I think it’s great to help your kids talk through things. My oldest daughter is only in first grade, but she came home on Friday, she picked up a lot of things at school. Her teachers had been talking about coronavirus and she seemed to be kind of panicked.

She had picked up a sense of panic in the air, and older kids might pick up on that even more. It’s important for us as parents, while we stay calm ourselves, to walk our kids through that. We talked about it, we talked about some of the misconceptions she’d heard from other people. I think we can help them to take it seriously, again, without worrying about it.

Right. Teaching them how to react sensibly.

It’s all about, what are the concrete steps? We can wash our hands. We are going to stay inside for a little while. It’s important as a parent to work with your child’s developmental level, whether you’re four or 14. You know, or an adult child.

So, help them to process: okay, we’re just going to do what we can do, we’re not going to panic about what’s going on out there. We’re going to be the ones who don’t panic, even while we take rational steps to protect ourselves and others.

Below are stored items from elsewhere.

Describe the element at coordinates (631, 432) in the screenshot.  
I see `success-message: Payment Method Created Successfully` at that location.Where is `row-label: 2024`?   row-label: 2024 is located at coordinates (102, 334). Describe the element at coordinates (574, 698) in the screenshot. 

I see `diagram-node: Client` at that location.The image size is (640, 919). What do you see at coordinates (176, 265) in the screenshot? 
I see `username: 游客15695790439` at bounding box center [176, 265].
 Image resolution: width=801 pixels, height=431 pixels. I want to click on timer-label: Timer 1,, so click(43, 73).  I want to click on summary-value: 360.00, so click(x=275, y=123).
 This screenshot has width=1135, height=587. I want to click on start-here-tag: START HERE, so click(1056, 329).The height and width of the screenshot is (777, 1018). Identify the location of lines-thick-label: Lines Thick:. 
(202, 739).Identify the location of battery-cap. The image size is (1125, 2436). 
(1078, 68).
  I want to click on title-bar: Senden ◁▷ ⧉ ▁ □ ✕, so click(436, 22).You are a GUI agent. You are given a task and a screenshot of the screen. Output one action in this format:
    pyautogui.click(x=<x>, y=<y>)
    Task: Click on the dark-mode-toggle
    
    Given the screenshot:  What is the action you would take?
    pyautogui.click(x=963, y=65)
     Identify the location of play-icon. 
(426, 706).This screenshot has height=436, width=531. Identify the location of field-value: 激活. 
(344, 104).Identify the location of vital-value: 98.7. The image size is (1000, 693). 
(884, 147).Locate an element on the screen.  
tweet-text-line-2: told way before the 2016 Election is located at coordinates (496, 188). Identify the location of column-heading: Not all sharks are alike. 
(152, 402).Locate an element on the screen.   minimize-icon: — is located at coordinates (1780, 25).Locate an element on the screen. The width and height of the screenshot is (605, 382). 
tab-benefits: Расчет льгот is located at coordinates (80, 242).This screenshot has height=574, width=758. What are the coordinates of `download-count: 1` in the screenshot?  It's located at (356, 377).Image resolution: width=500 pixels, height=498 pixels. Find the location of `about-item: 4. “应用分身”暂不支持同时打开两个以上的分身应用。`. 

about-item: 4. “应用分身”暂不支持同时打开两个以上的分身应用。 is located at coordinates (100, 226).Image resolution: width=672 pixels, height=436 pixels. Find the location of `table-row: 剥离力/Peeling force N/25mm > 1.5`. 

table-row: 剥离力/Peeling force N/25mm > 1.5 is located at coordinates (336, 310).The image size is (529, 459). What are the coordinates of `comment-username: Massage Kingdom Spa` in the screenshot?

Another thing that we can talk about with our kids is helping them understand our responsibilities toward other people. Another misconception about stoicism is that it’s selfish or closed off from other people. That’s actually very far from the truth. So, they’re supposed to be very benevolent towards others. We have a lot of social responsibility towards others. One of the key tenets of stoicism is that humans are social creatures. We live in social groups. Part of our responsibility is towards other people.

Can you talk to me about the “view from above” exercise that’s popular among stoics?

I use this all the time, and it’s especially useful right now. Basically, you’re zooming out from your own perspective. There’s a great illustration in Marcus Aurelius’s Meditations: Imagine you’re up somewhere high. It could be up on a mountain top, in the 21st century, we could imagine we’re flying in a spaceship, but the point is that you’re backing away from your own, small circle of life, and you’re taking a global view. So, you’re thinking about what’s going on throughout the world. You’re not alone. You’re not the only person who is sitting at home for two weeks with your kids.

Many other people, probably millions of other people, are going through this same thing. If your child is bouncing off the wall right now, well, guess what? Millions of other parents are going through the exact same thing. You’re not alone. You’re not weird. You’re not bad.


Another thing that stoics like to do is ‘premeditation of adversity.’ Think about what’s in store for you in the day ahead, and expect that you will have some difficulties. It’s not that you want to be pessimistic. Not at all. If you want to plan, realistically and rationally, for what’s going to happen. If you know your child is going to be really energetic at a certain time of day, think about how you will respond.

Do you think that stoicism, or these kinds of approaches, are more important than ever before? Or do you think that they are equally important all of the time?

I think practicing stoicism on a daily basis, one of the big things that stoics say is that you should be prepared for times of crisis. You practice stoicism during the easy times, so that when the hard times come, you’re prepared and you’re totally fine and calm. So, for someone who is just now coming to stoicism, yes, welcome aboard. It’s a great time. But stoicism is not only for crisis. It’s for all the time.